Он ласково кивнул мальчику, снял с плеч плащ, расстелил его на камне, уселся на него с посохом в руке и закинул за спину тяжелую сумку. Плащ тут же поднялся и завис перед изумленными глазами мальчика. Старик помахал на прощанье рукой, затем указал посохом на юг, и волшебный плащ быстро, как стрела, понес его к далекому дому. Мальчик наблюдал за этим, благоговейно сложив руки. Подобно взмахам орлиных крыльев, темное одеяние двигалось сквозь белые облака; маленький человек прекрасно сохранял равновесие, направляя полет посохом, который держал в левой руке, в то время как волшебное зеркало в правой сияло в лучах утреннего солнца, подобно диадеме из карбункулов на голове королевы змей. Наконец, последняя вспышка погасла, и мальчик снова остался один на своем скалистом сиденье, мечтательно глядя на золотую монету в своей руке. Очевидно, она много раз переходила из рук в руки, потому что требовался острый глаз, чтобы хорошенько рассмотреть изображенное на ней: с одной стороны лев Святого Марка простирал свои царственные лапы и, вскинув голову, охранял Венецию, Королеву моря, чьи ноги целует своими ласковыми волнами Адриатика, каждый год обручаясь с ней кольцом дожа. На другой стороне было отчеканено имя одного из правителей этой гордой республики. Оно было едва различимо; его давно затмила слава более поздних правителей.
Мальчик не понимал смысла изображения и надписи, но был уверен, что это очень ценный дар, несмотря на его жалкий вид, а потому бережно убрал монету в карман. Сегодня он обрадовался больше обычного, услышав звук вечернего колокола, произнес молитву с большим, чем прежде, пылом, и как на крыльях поспешил за своим стадом.
— Ты только взгляни, матушка, что я тебе принес! — радостно крикнул он в окно хижины, показывая подарок старика. — Не смейся, — горячо взмолился он, увидев улыбку матери, — это подарок доброго, могущественного человека. Положи его вместе со своими сбережениями и посмотрим, что из этого выйдет.
Когда он говорил это, глаза его так ярко светились радостью и доверием, что добрая матушка не могла позволить себе огорчать его своими сомнениями; она пообещала убрать золотую монету в ящик стола и с ласковой улыбкой пожелала сыну спокойной ночи.

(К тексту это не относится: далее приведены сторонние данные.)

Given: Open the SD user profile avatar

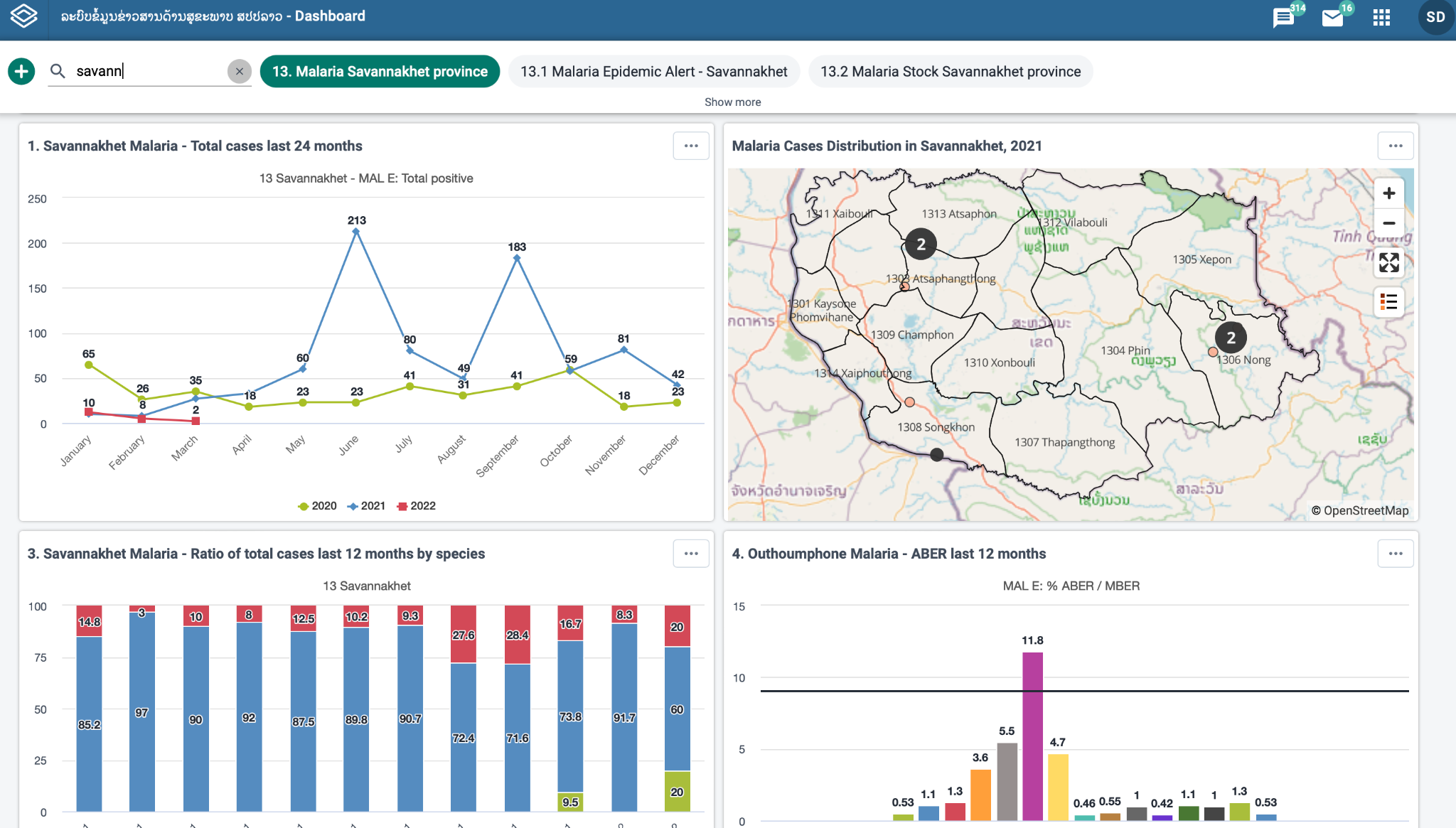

Десять весен пролетели над горами и долинами Тироля, за это время многое изменилось. Молодые деревья выросли и покрылись листвой; дети стали взрослыми. Ганс пас уже не козье стадо, а стал сеннером, как называют в Тироле горных пастухов, и теперь все стада фермера были вверены его заботам на все время пребывания их на высокогорных пастбищах, куда он отгонял их ранней весной. Заходящее солнце освещало высокий ледник, его лучи струились на пастбище и золотым покрывалом накрывали сосны, под широкими ветвями которых стада располагались на ночь. Но Ганс не торопился ложиться; он стоял перед своей хижиной, в которую в первый раз вошел как сеннер, и осматривал доверенных ему животных.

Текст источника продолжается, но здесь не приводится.